The analysis showed that teen boys driving with teen passengers were more likely to perform a risky maneuver just before crashing compared with teen boys driving alone. Teen girls driving with passengers before crashing often were engaged in at least one non-driving activity, aside from talking with other passengers, such as eating or texting.
Risky behavior while driving contributes to the high rate of car crashes in drivers between 15 and 20 years old. In fact, car crashes are the leading cause of death for this age group, according to the federal traffic safety agency.
If a teen driver is on his parents' auto insurance policy or has his own policy, the premiums can easily double. Kevin Lynch, assistant professor of insurance at The American College in Pennsylvania, says:"The amount of the increase varies depending on the specifics of the accident."
At-fault accidents for teens boost auto insurance premiums by hundreds of dollars for the first mishap and can approach $1,000 or more for subsequent accidents, says David Miller, CEO of Brightway Insurance in Florida.
The good news is that teenagers can earn discounts for successfully completing an approved driver's education program and for maintaining good grades. Typically, auto insurers give a discount of about 10 percent for driver's education graduates and a discount of 15 percent to 25 percent for students who post good grades, Miller says.
Teen driving restrictions
The increased risk of crashing among teens motivates states to impose driving curfews and passenger limits for teen motorists. On its website, the Governors Highway Safety Association lists the laws in each state.

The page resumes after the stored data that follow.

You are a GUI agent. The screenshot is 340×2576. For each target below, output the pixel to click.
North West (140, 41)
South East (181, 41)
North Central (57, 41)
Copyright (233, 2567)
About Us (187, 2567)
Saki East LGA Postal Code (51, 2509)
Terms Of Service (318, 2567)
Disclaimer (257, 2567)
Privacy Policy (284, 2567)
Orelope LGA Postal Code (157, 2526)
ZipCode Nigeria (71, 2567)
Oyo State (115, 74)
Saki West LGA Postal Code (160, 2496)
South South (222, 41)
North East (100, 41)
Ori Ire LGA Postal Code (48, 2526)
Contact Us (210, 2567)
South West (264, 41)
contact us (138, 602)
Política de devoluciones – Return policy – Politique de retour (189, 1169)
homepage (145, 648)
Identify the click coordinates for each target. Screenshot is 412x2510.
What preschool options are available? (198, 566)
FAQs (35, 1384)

For example, Texas doesn’t allow drivers ages 15 to 17 to drive between midnight and 5 a.m., and limits those drivers to just one passenger. California bans driving for teens ages 15 1/2 to 17 from 11 p.m. to5 a.m., and prohibits passengers -- aside from an adult companion -- for a driver's first 12 months. North Carolina bans driving for teens 15 to 16 1/2 between 9 p.m. and5 a.m.and forbids passengers for drivers under 21 aside from a family member.
Inexperience trumps safety
Most teens realize the dangers inherent with driving, says Allison Curry, a director at the Children's Hospital of Philadelphia and lead researcher in the study. "They have very high perceptions of risk when it comes to driving," she says, "and most teens have strong safety beliefs."

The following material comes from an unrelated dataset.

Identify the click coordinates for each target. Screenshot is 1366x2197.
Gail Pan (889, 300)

Of course, Curry says, teens are inexperienced behind the wheel. "It takes time for them to acquire some of the critical skills needed to be a safe driver, including the ability to properly detect and respond to hazards on the road," she says.
Curry recommends that parents monitor their teens' driving for their first year, limit the number of passengers and develop clear rules about carrying other teen passengers, especially during the first six months of unsupervised driving.

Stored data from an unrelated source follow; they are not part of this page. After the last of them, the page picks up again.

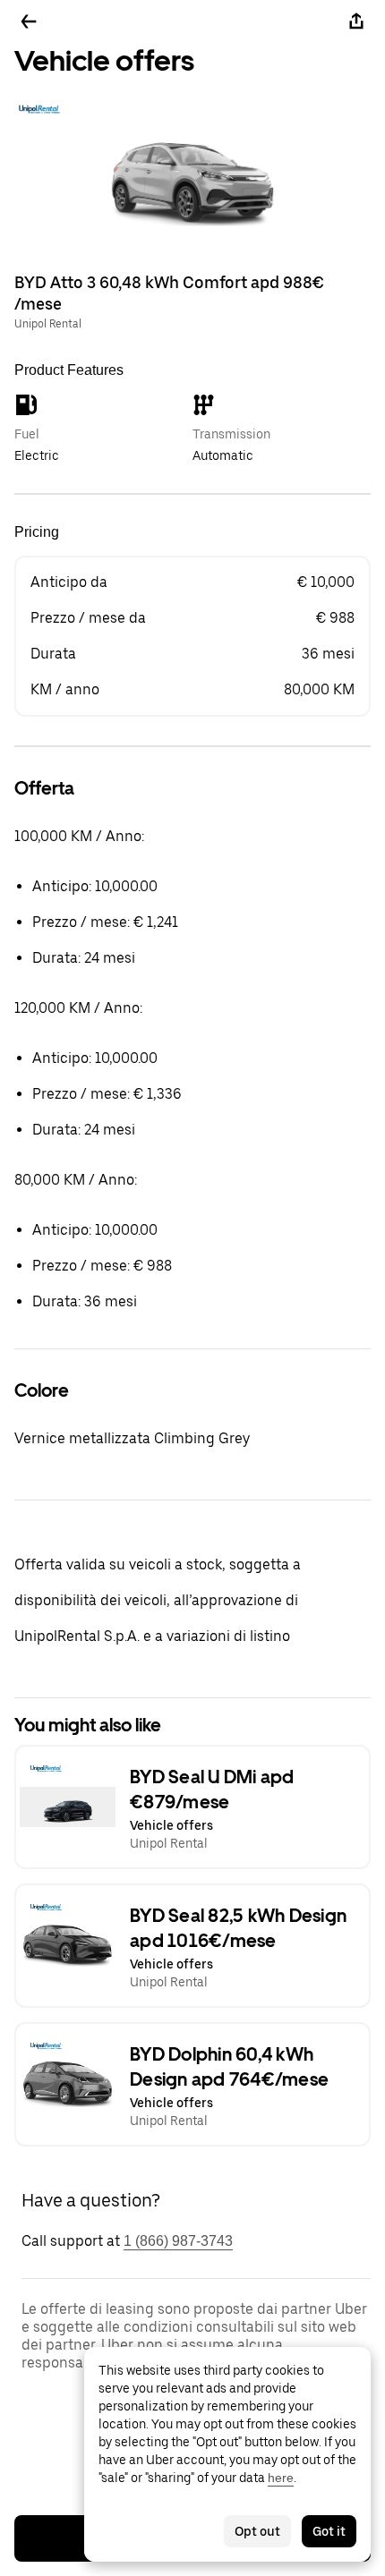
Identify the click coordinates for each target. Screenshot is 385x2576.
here (281, 2477)
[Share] (356, 21)
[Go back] (28, 21)
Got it (329, 2531)
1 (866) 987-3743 (178, 2241)
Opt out (257, 2531)
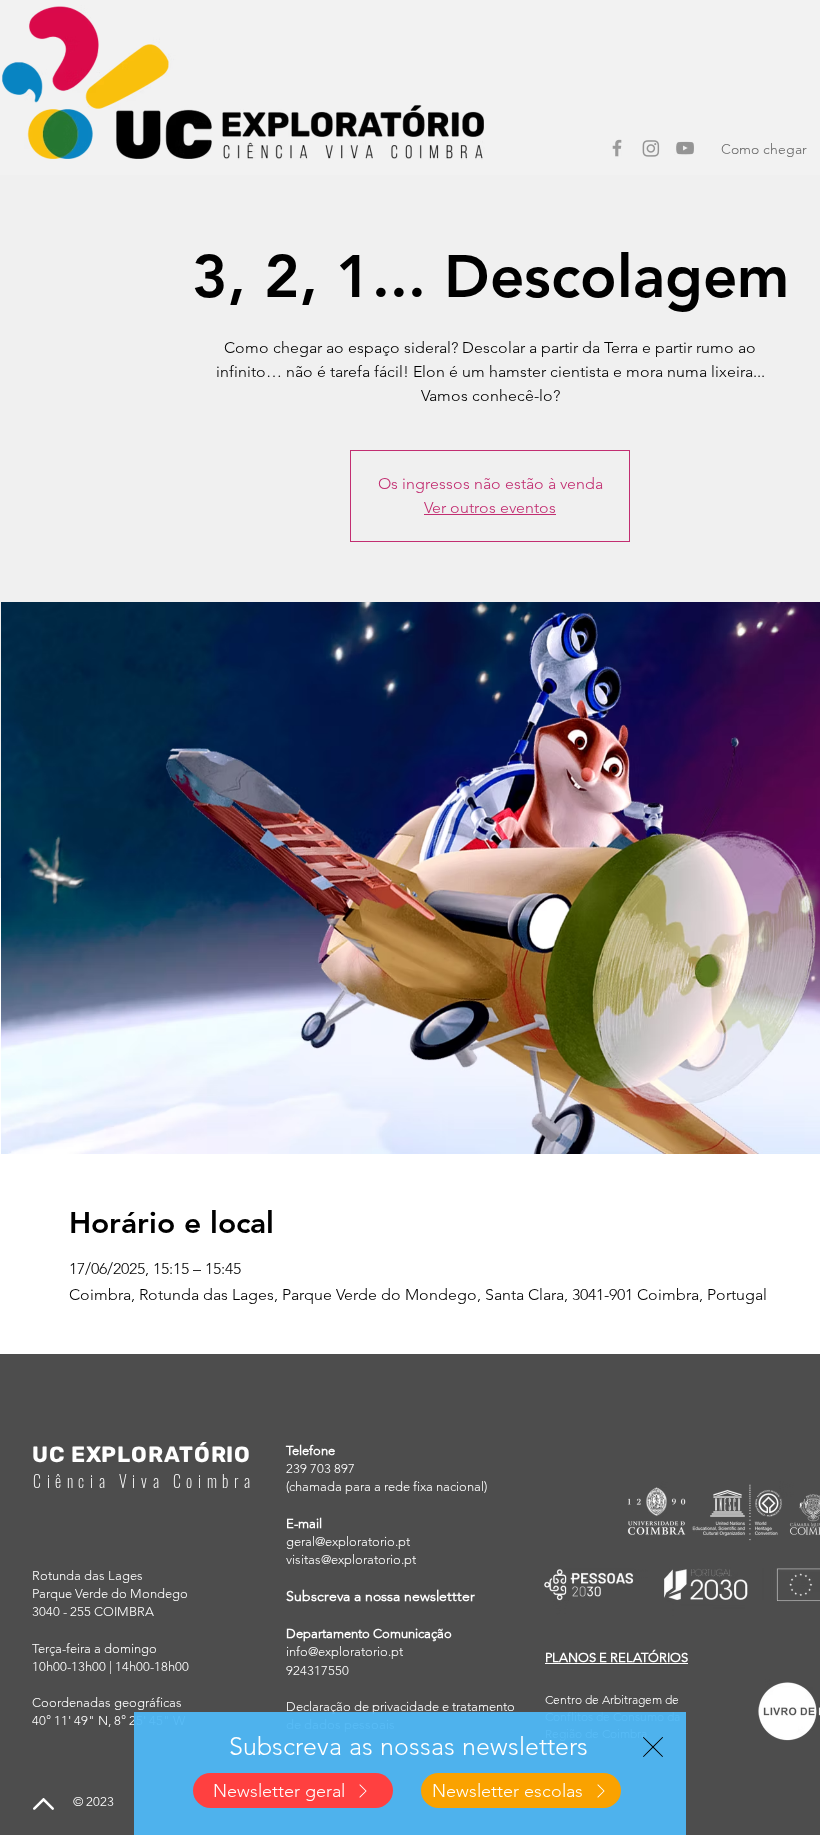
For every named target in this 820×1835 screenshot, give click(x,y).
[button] (653, 1747)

"All teens need extra support and monitoring to help keep them safe when driving," Curry says.
Parents also need to set a good example themselves. A 2011 survey by State Farm showed that 61 percent of teens say parents have been distracted at least once by a cellphone while on practice drives together. More than half of the teens' parents admitted doing so.
"Teens need their parents' time and attention during the learner's permit phase in order to get at least 50 hours of supervised practice driving," Curry says. Minimum requirements for supervised driving vary from state to state.
Teens need to understand that their parents' rules are about safety, not control, Curry says.